No meu caso, um repórter fotográfico que deveria registrar as mais diversas situações do cotidiano, acabo pulando alguns momentos riquíssimos da atividade de outros seres humanos, pois estou andando com os olhos no relógio em vez de tê-los voltados à objetiva da câmera. 

Assim, todos os profissionais, cada um em sua particularidade, fazem o mesmo graças à sua organização mental em cumprir essas metas de acordo com o figurino, e acabam deixando de observar a peculiaridade de outros indivíduos. A felicidade com que trabalha um coletor de lixo, uma pessoa esperando na fila do banco com seu olhar expressivo, reflexivo, talvez também fazendo seus cálculos mentais sobre a quantia de dinheiro na conta, as diversas pessoas conversando no interior de um coletivo, aquela pessoa sentada à beira de uma calçada que talvez precise de um bom dia, ou até mesmo um elogio despretensioso, que pode dar rumo ao seu humor no restante daquela tarde.

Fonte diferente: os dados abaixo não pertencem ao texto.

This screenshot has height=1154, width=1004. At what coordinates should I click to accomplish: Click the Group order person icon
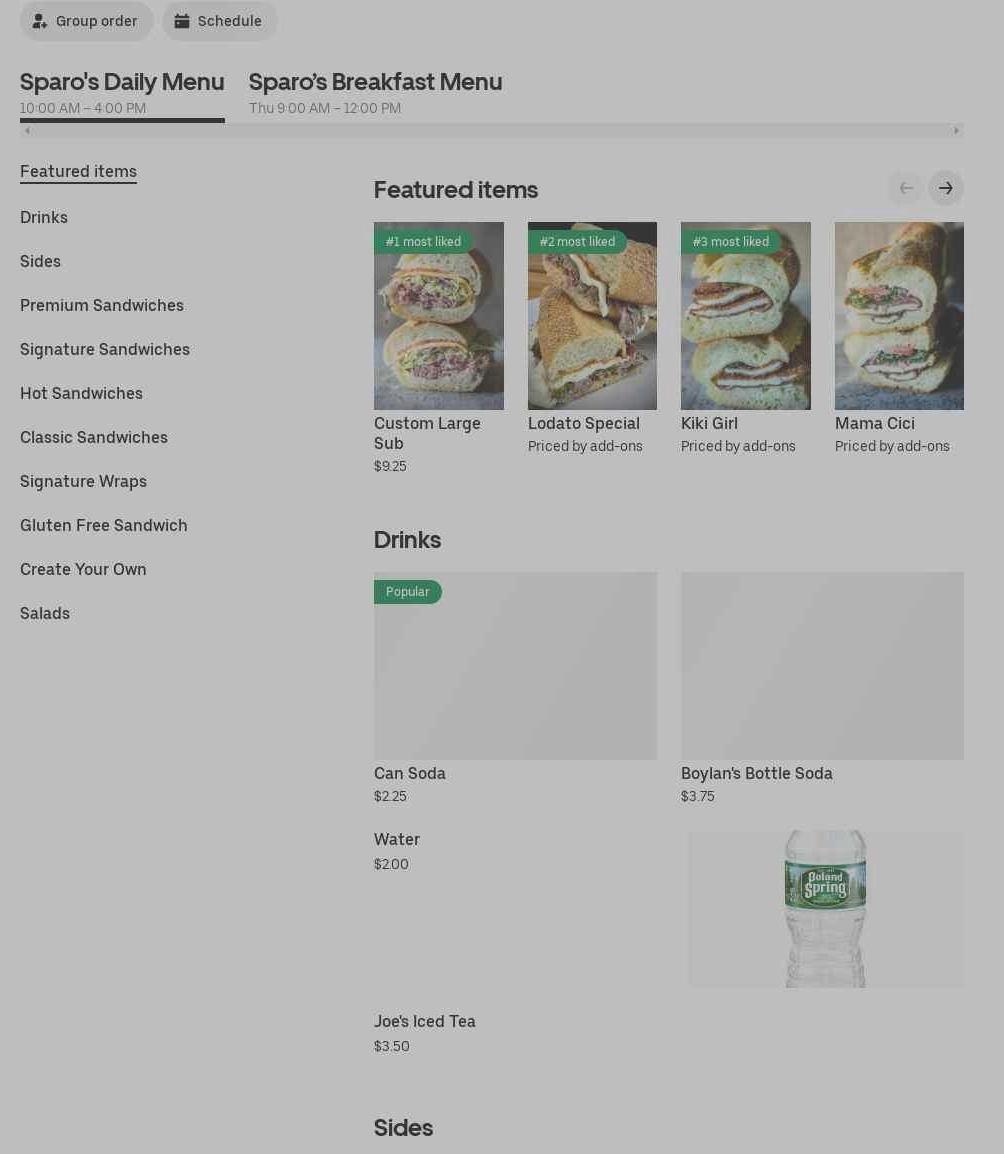click(39, 21)
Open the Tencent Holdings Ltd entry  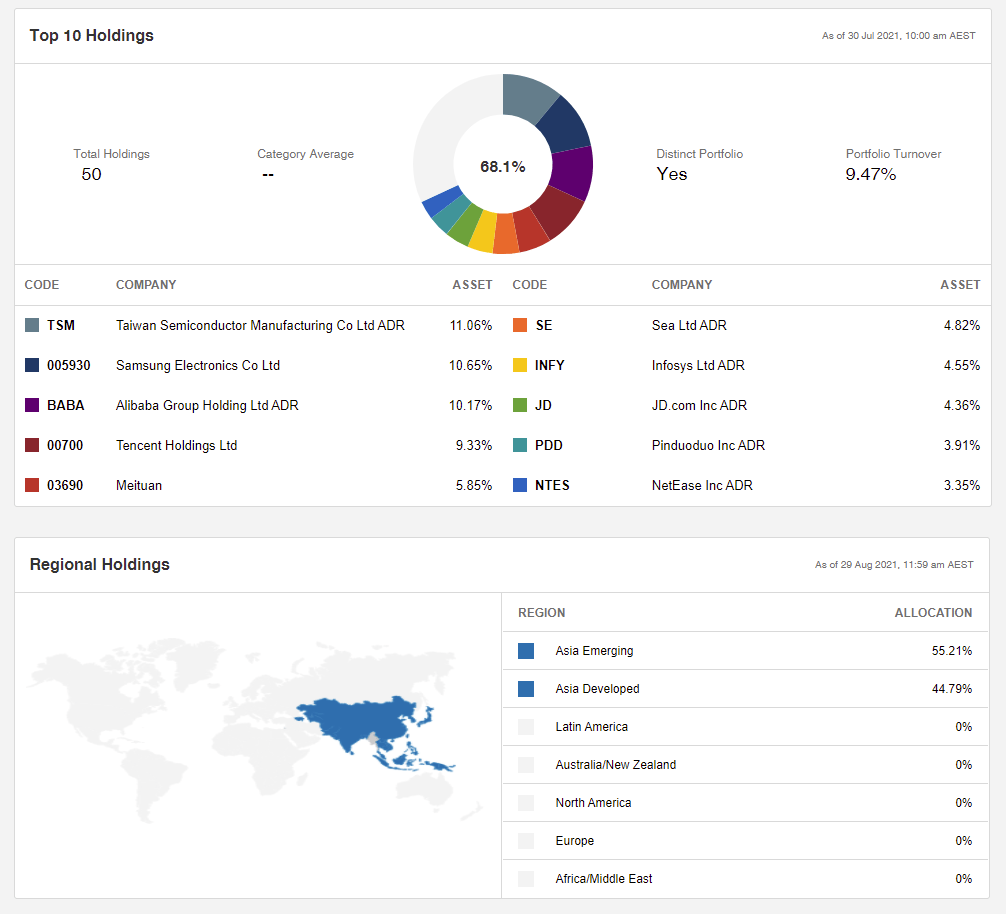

À medida que as pessoas se tornam mais ocupadas, bem-sucedidas, tendem (o que não é uma regra) a pensar na resolução dos seus problemas particulares. Eu bem que poderia fotografar mais pessoas na rua nas mais diversas situações, com minha câmera, ou na memória. Me comunicar mais, e saber ao menos uma fração da vida de um desconhecido ao longo do caminho. 

Creio que essa prática nos tornaria mais resilientes diante de nossos algozes cotidianos (o problema de outra pessoa pode ser bem pior que o seu), mais empáticos. Afinal de contas, o ser humano se torna um outro completamente novo quando conversa com alguém, posto que novas informações trazidas por alguma fonte nos transforma em um novo ser, e automaticamente deixamos de ser aquela pessoa de minutos atrás. 

Que nos tornemos mais conectados “ao vivo”, ao longo da execução, sem deixarmos de ser responsáveis com nossas tarefas.

Diego Gurgel é repórter fotográfico da Secretaria de Estado de Comunicação.